Nonlinear dynamic response of R/C buildings strengthened with novel stud-typed seismic control system using non-buckling slit damper

Abstract

This study proposed a new stud-type seismic control system using a Non-buckling Slit Damper (NBSD), which overcomes weaknesses of existing seismic control systems and can be effectively applied to reinforced concrete (R/C) buildings, and performed a material test to evaluate the material performance and energy dissipation capacity of NBSD. A pseudo-dynamic test was performed on a full-size two-story frame specimen based on non-seismic detailed R/C buildings, thereby demonstrating the seismic strengthening effect or, specifically, the restoring force, energy dissipation capacity, and seismic response control of the proposed stud-type seismic control system when applied to existing R/C frames. The results of the material test and pseudo-dynamic test were utilized to propose restoring force properties for nonlinear dynamic analysis of the frame specimen.
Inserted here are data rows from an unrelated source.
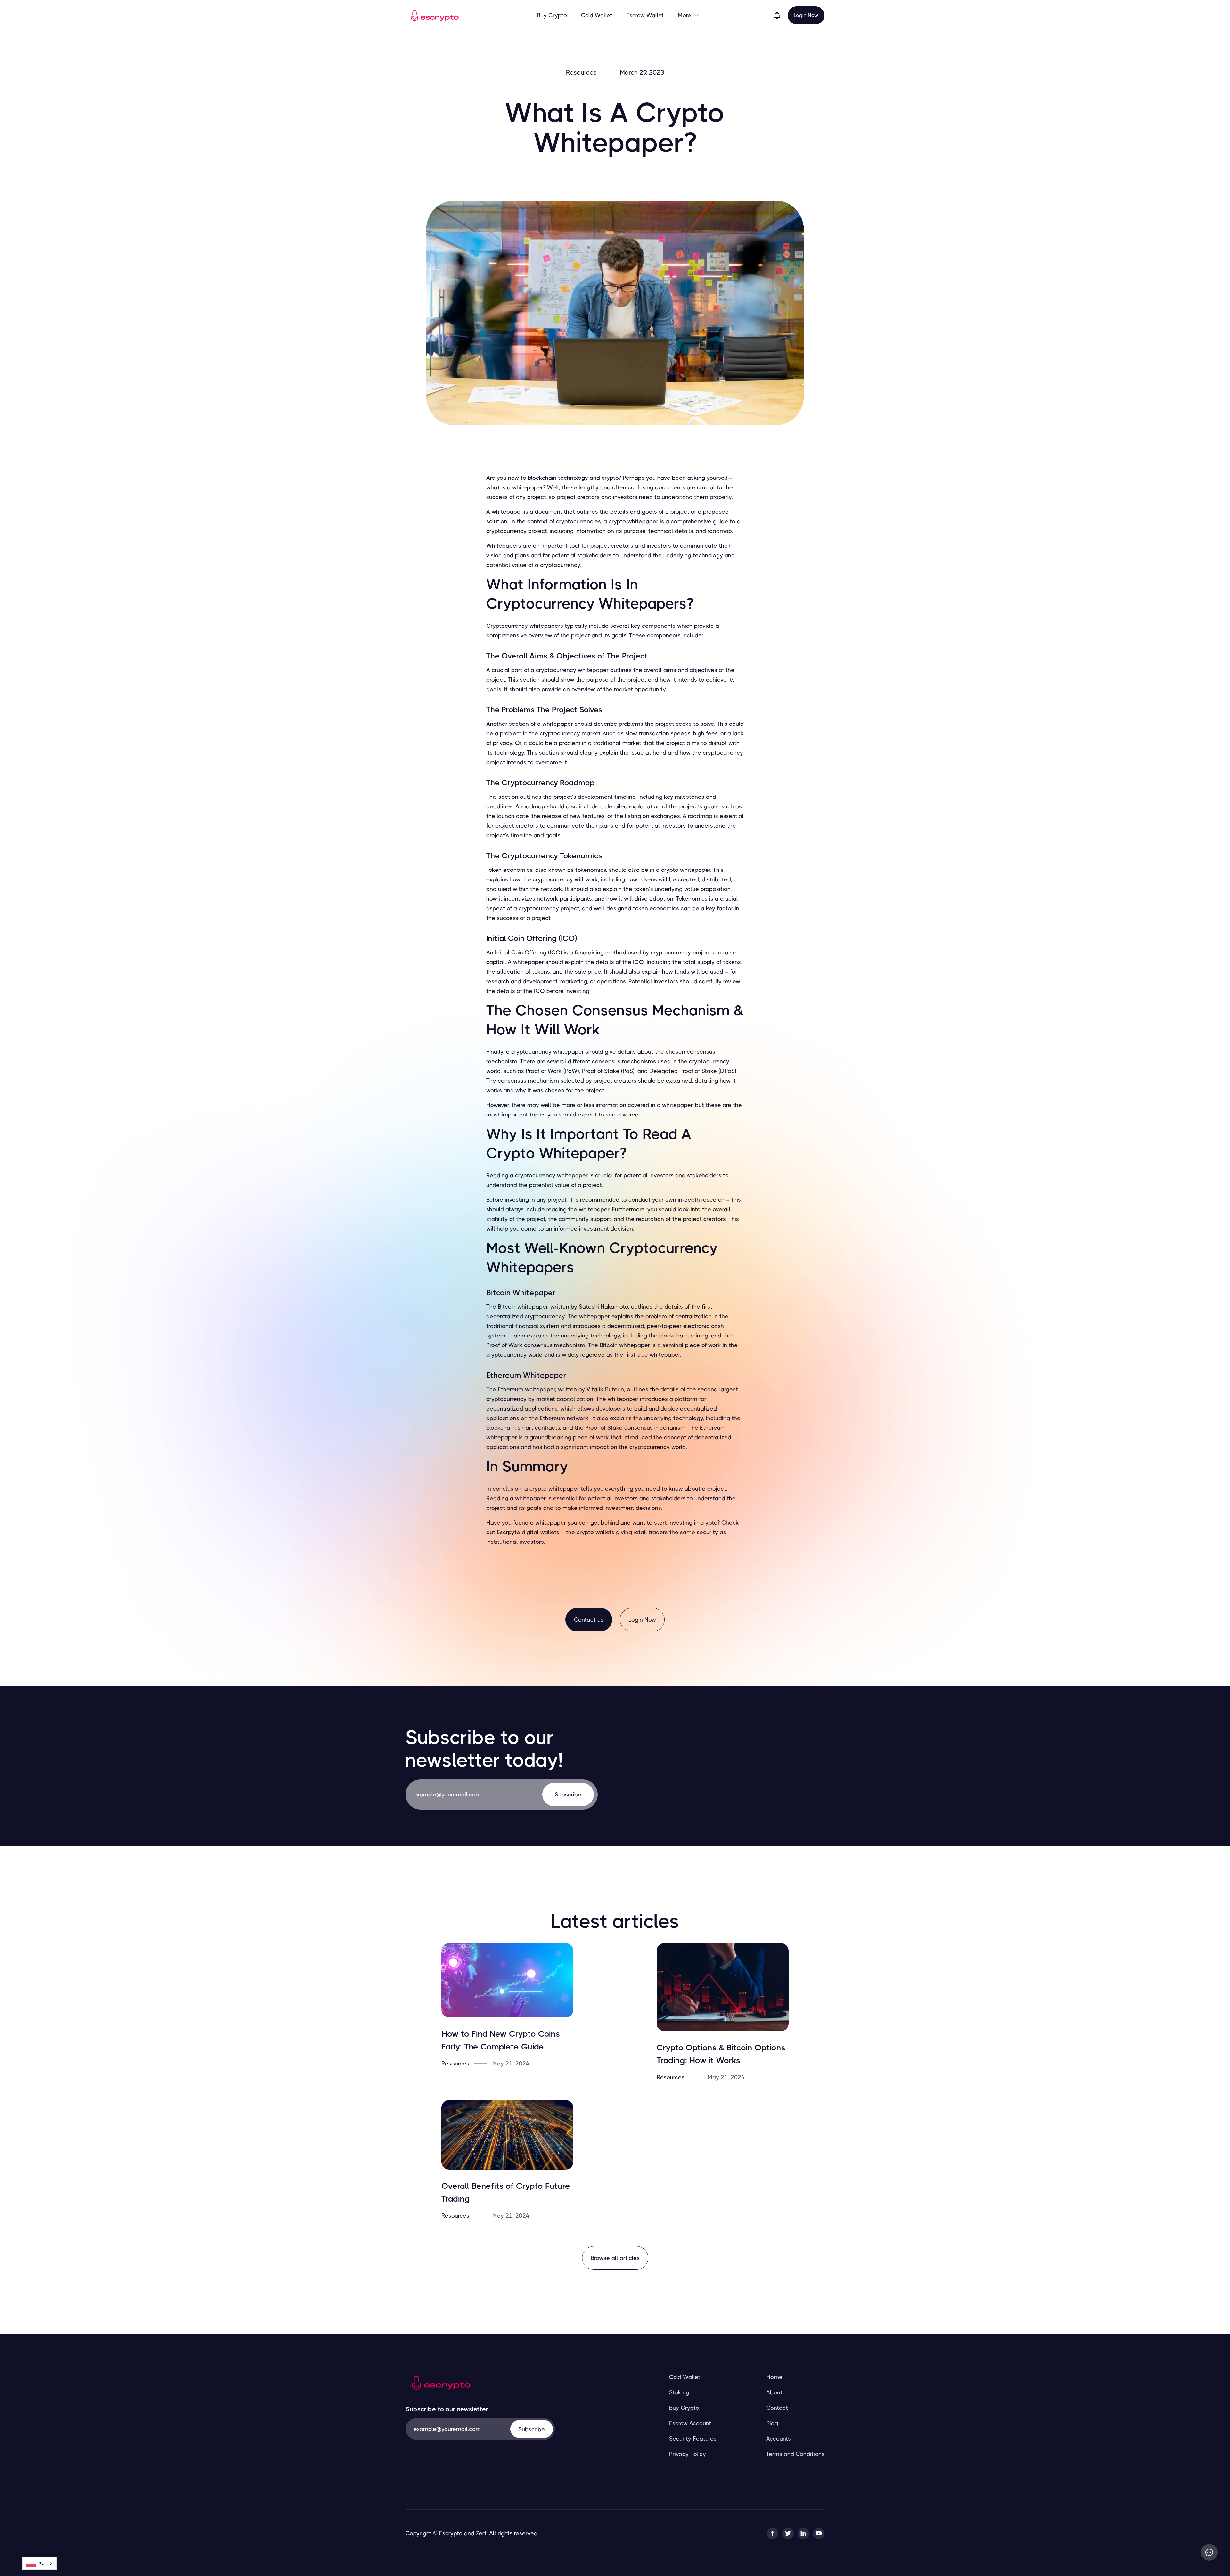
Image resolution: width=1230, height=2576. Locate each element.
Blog (772, 2423)
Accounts (778, 2438)
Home (774, 2377)
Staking (679, 2392)
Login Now (806, 15)
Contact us (588, 1619)
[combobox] (39, 2563)
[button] (688, 15)
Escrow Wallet (645, 15)
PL (41, 2563)
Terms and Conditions (795, 2454)
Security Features (693, 2438)
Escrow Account (690, 2423)
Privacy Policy (687, 2454)
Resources (581, 72)
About (774, 2392)
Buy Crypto (552, 15)
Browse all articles (615, 2258)
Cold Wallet (596, 15)
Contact (777, 2408)
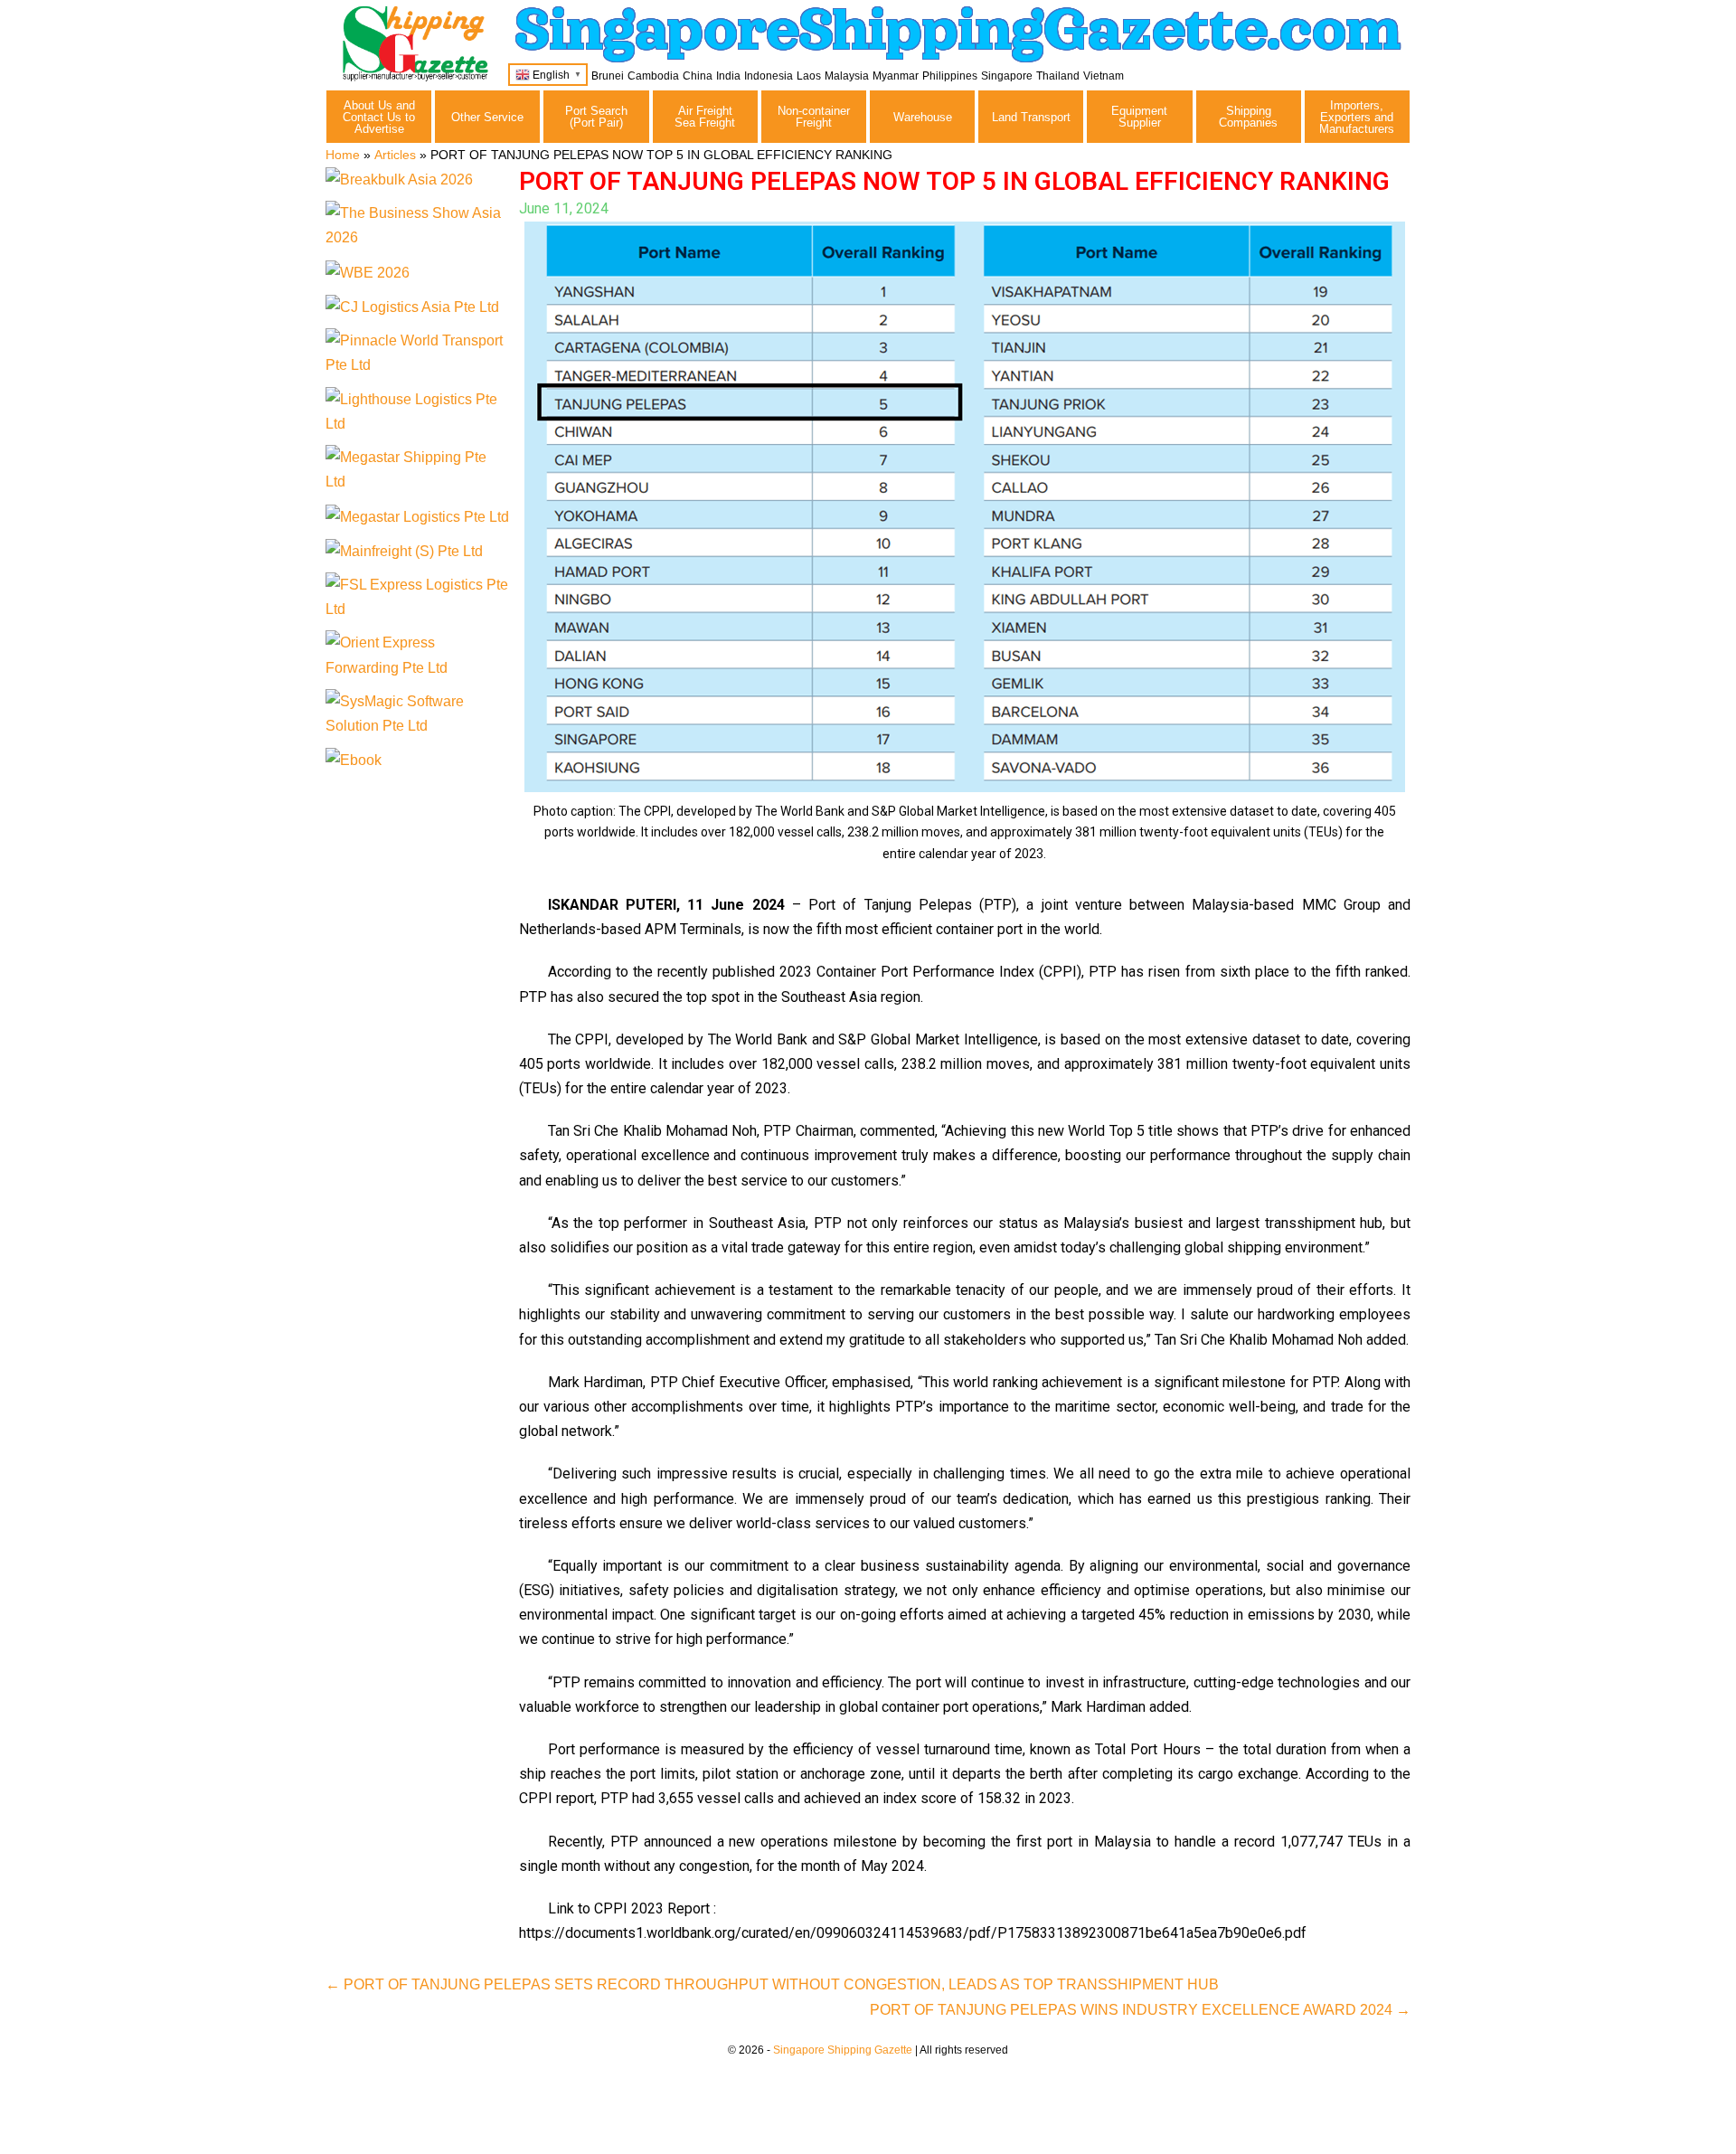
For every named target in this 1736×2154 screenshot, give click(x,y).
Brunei (607, 76)
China (697, 76)
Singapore (1007, 76)
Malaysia (847, 76)
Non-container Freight (814, 116)
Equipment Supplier (1139, 116)
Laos (809, 76)
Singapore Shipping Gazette (842, 2050)
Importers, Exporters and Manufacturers (1356, 117)
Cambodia (653, 76)
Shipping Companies (1248, 116)
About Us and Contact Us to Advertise (379, 117)
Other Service (487, 117)
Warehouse (922, 117)
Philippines (949, 76)
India (728, 76)
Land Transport (1031, 117)
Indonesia (768, 76)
Nonlinear dynamic analysis was carried out based on the proposed restoring force properties, and results were analyzed against the results of the pseudo-dynamic test. For the purpose of commercialization, nonlinear dynamic analysis was performed on non-seismic detailed R/C buildings strengthened with the proposed NBSD stud-type seismic control system; the seismic strengthening effect was verified through a before-and-after comparison of seismic response load, displacement, energy dissipation capacity, damper load, and displacement response. During an earthquake with a peak ground acceleration of 200 cm/s2, non-seismic R/C frames were expected to undergo shear failure, while frames strengthened using the NBSD stud-type seismic control system would have light damage. Even when the most severe earthquake possible in Korea was assumed (300 cm/s2), the NBSD stud-type seismic control system was found to be effective in minimizing damage.